Austin Pittman’s innovative healthcare model and his leadership at McMurry share a common goal: expanding opportunity.
When Austin Pittman ’91 talks about healthcare, he doesn’t begin with clinical metrics or national trends. He starts with people. It’s a lesson he carried from national leadership roles into co-founding Suvida Healthcare, one of the country’s most culturally attuned, value-based primary care models. Today, as the co-founder and CEO of Suvida Healthcare and the newly appointed chair of McMurry University Board of Trustees, he brings a vision shaped by personal experience, professional depth, and a deep belief in removing barriers so people can thrive.
Suvida Healthcare was born from Pittman’s recognition of a gap in American healthcare: older Hispanic adults were navigating systems that didn’t reflect their culture, language, or lived realities. “Trust erodes quickly when healthcare doesn’t reflect the people it’s meant to serve,” he explains. Across his career, he saw that disparities weren’t always clinical; they were often cultural and relational. Suvida was designed to close that gap by pairing high-quality clinical care with extended visits, bilingual staff, and family engagement.
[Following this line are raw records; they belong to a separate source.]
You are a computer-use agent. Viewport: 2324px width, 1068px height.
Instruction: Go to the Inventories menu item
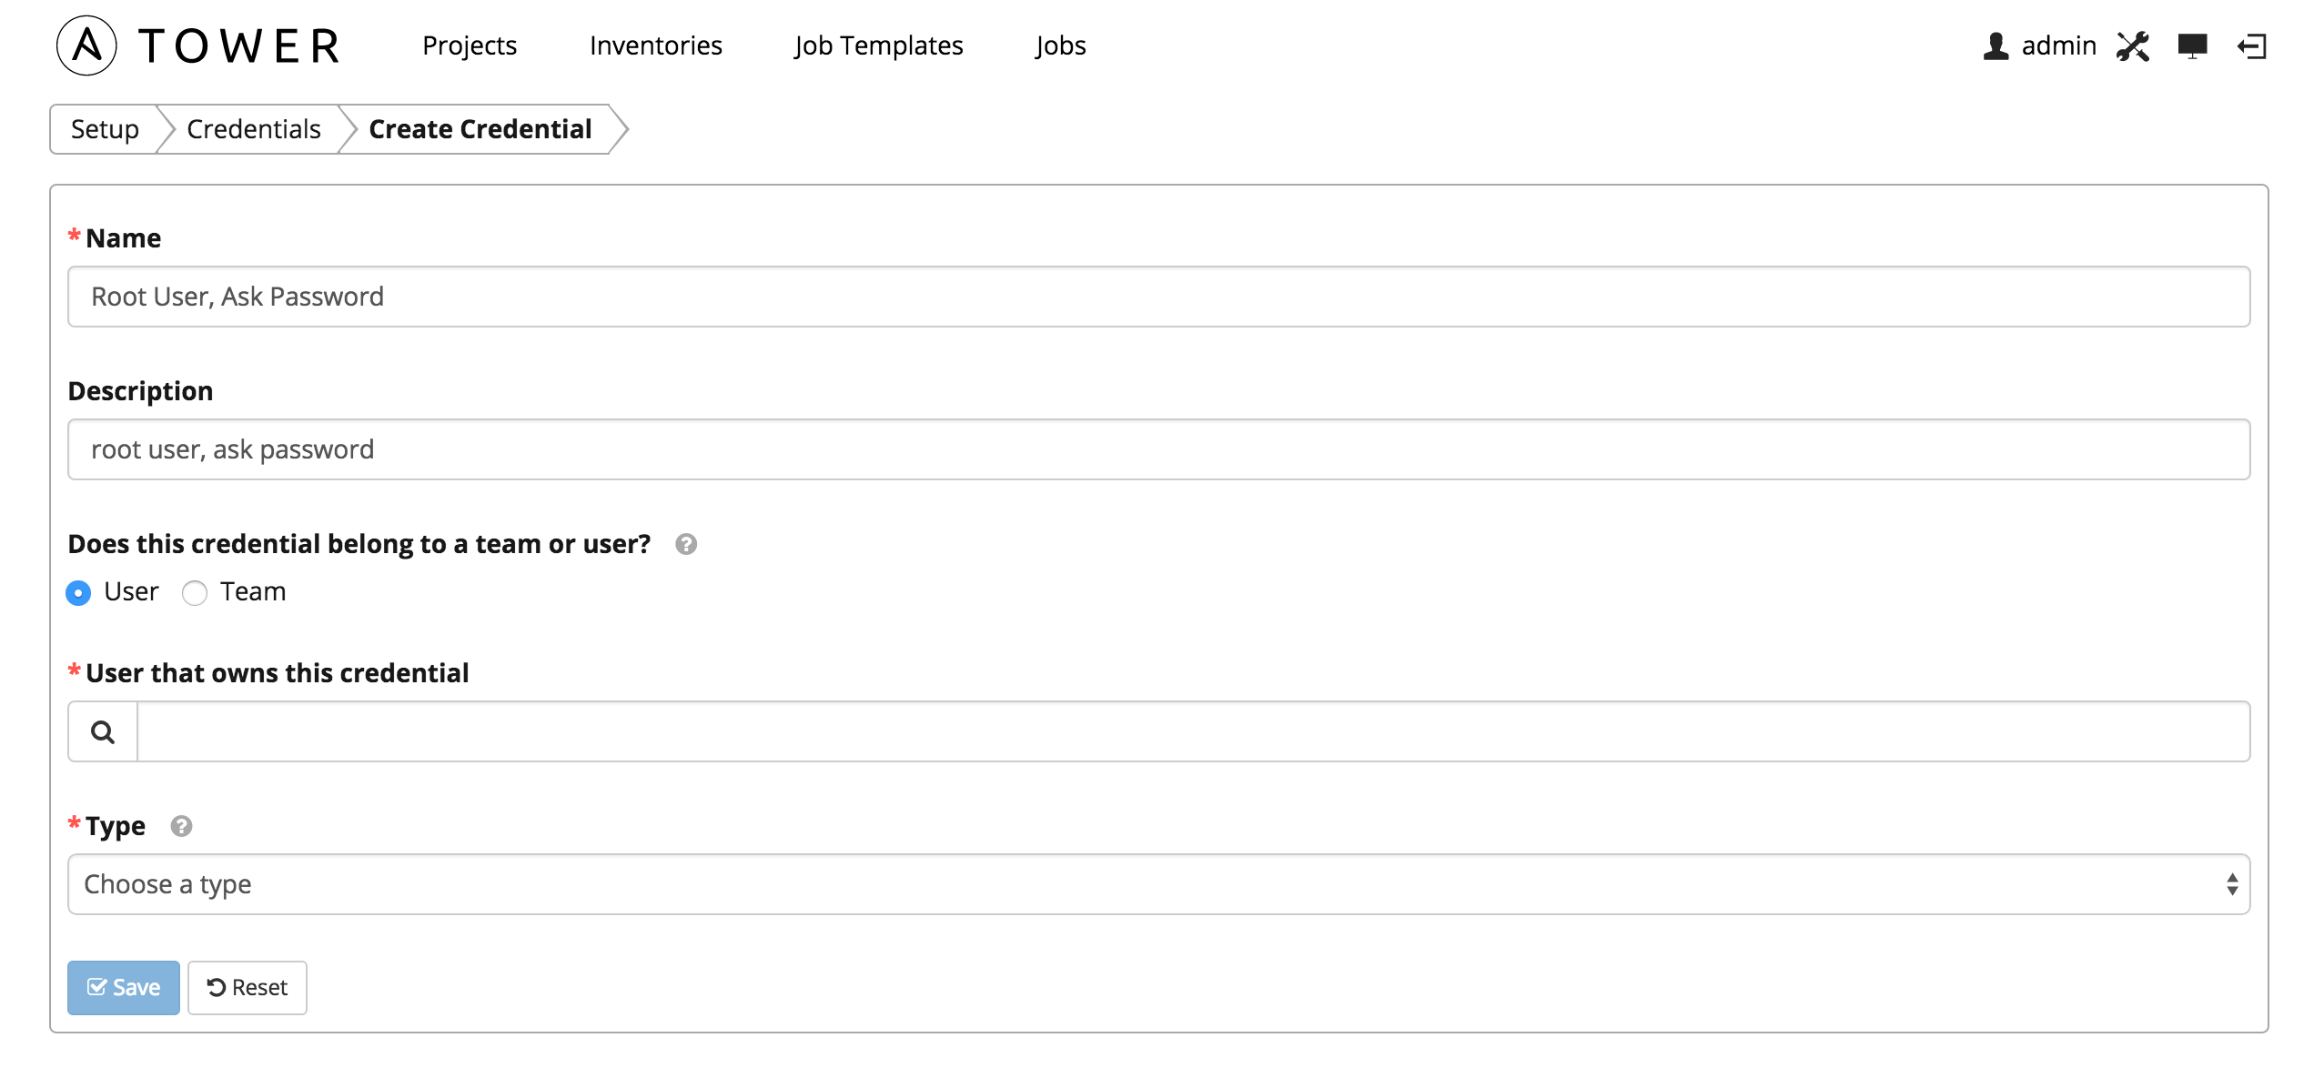click(655, 45)
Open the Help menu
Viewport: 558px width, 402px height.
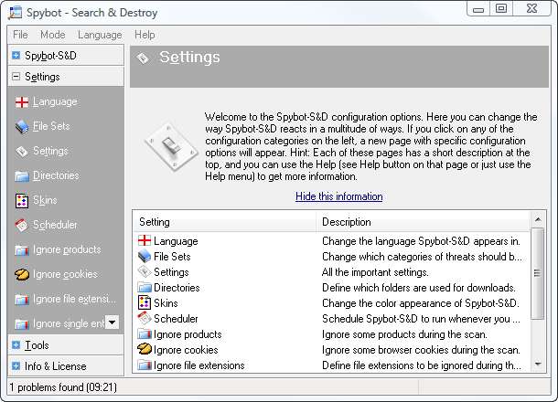[145, 35]
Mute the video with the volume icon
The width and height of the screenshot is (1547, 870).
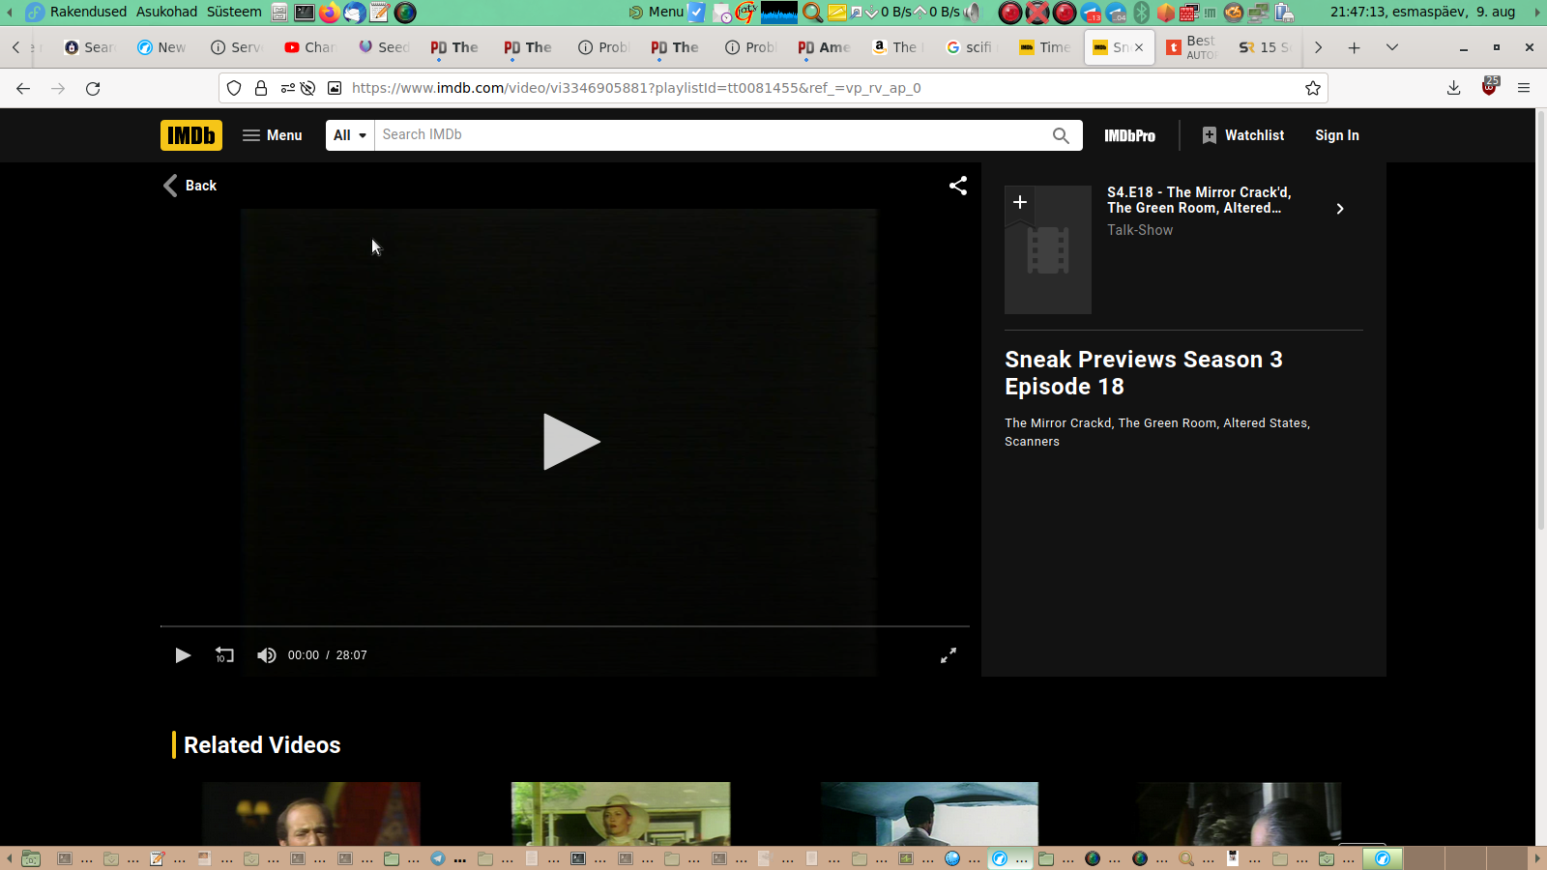266,655
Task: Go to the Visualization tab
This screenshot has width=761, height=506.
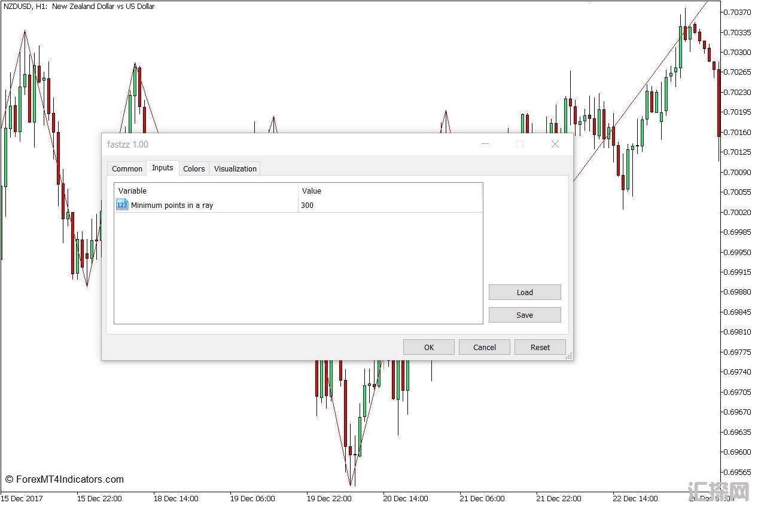Action: click(x=235, y=168)
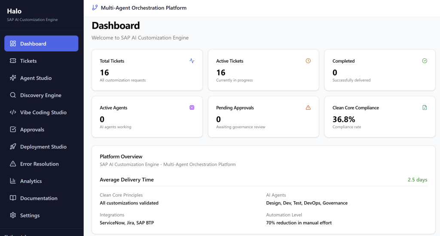Viewport: 440px width, 236px height.
Task: Click the document icon in Clean Core Compliance
Action: [x=425, y=108]
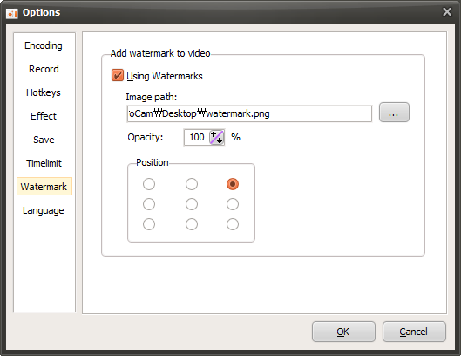Select the bottom-right position radio button
The height and width of the screenshot is (356, 461).
[233, 224]
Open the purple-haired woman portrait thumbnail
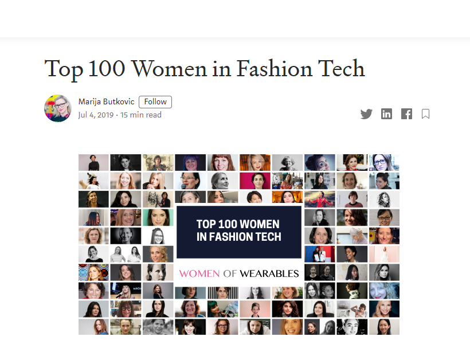 190,163
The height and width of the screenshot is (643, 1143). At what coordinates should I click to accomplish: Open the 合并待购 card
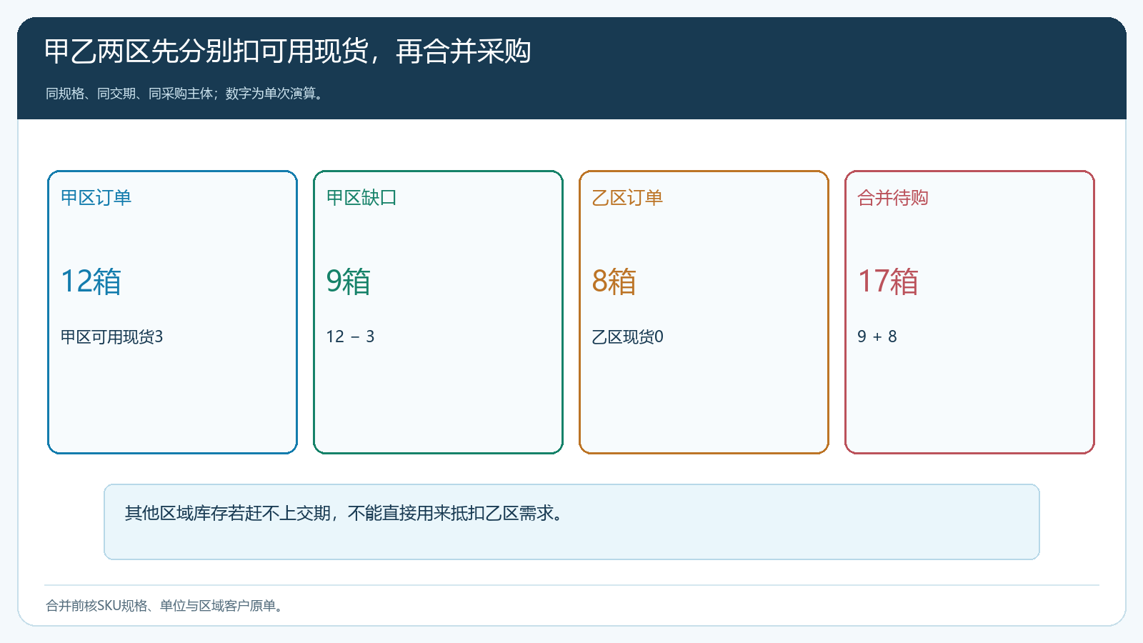969,312
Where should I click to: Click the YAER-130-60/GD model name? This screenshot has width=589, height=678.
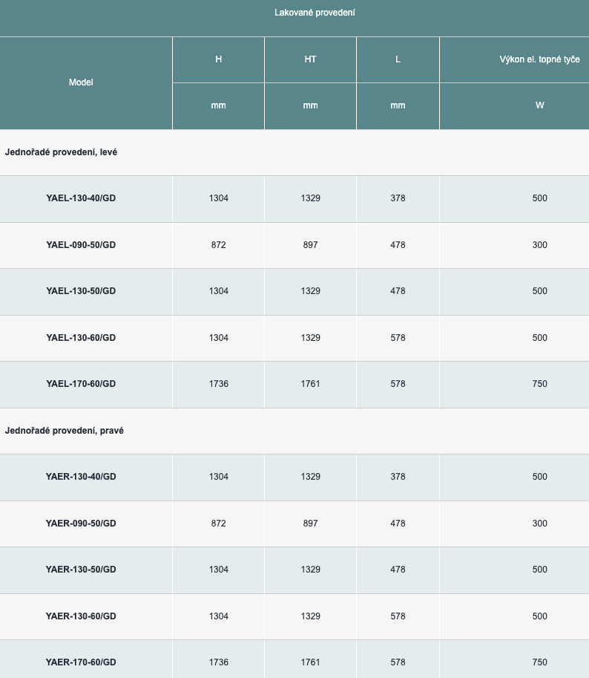coord(81,616)
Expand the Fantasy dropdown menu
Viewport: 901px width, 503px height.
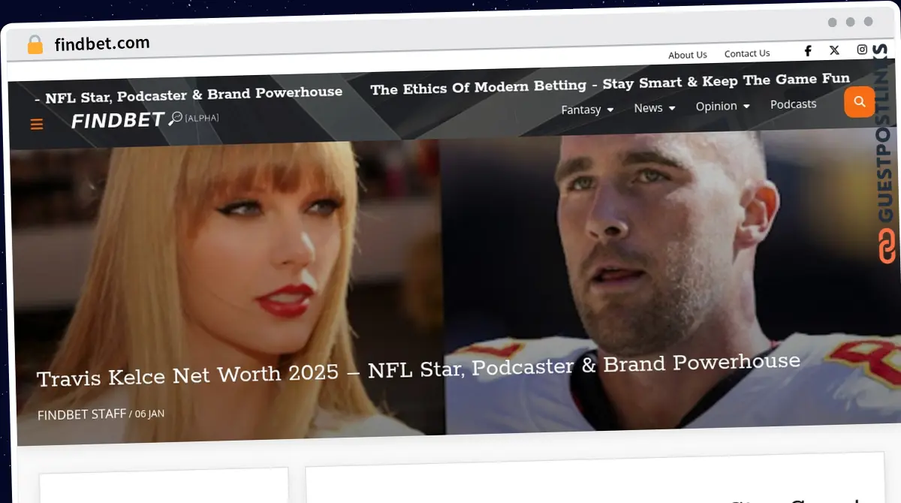(587, 110)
At Suvida’s heart is the guía, or guide, who is a care navigator and trusted advisor, helping patients interpret their care plans, navigate complex systems, and stay connected long after the exam-room door closes. It’s whole-person care made practical, personal, and profoundly human.
If there is a single ingredient that defines the model’s success, Pittman says it’s time. “When patients have the time to tell their story, trust grows. And when trust grows, everything else improves.” Across Suvida centers in Texas and Arizona, he has seen that truth confirmed again and again. Communities may differ, but the desire for dignity, respect, and trustworthy care is a universal human need.
Scaling such a community-centric model has reshaped Pittman’s leadership. After years of overseeing national healthcare organizations, Suvida brought him back to the frontlines, listening to seniors, learning from caregivers, and spending real time in the clinics. “Innovation isn’t just about models,” he says. “It’s about people.” Proximity, he believes, is not a management strategy; it’s a value.

It’s also a value he traces back to McMurry University, where he earned his degree and his grounding in service and personal relationships. Those principles now come full circle as he steps into his role as chair of McMurry’s Board of Trustees.
Pittman sees a natural alignment between Suvida’s mission and McMurry’s legacy of serving first-generation students. Both institutions, he notes, remove barriers and expand opportunities for people often overlooked by traditional systems. “When you honor people’s backgrounds, you unlock potential,” he says. “That’s as true in healthcare as it is in higher education.”

Looking ahead, he sees tremendous opportunity for McMurry to deepen community partnerships, expand experiential learning, and leverage its small scale for truly personalized education. He is excited to partner with President Dr. Lynne Murray, whose blend of vision, warmth, and operational clarity he calls “extraordinary.”
Pittman’s ambitions for Suvida and McMurry share a common thread: impact that lasts. He aims to develop a scalable model of culturally aligned care that supports families, as well as a university environment where students, particularly those forging new paths as first-generation learners, can discover their purpose and thrive.
“My hope is simple,” he says. “To expand access, dignity, and opportunity. If I can help advance both missions, I’ll consider that impact deeply meaningful.”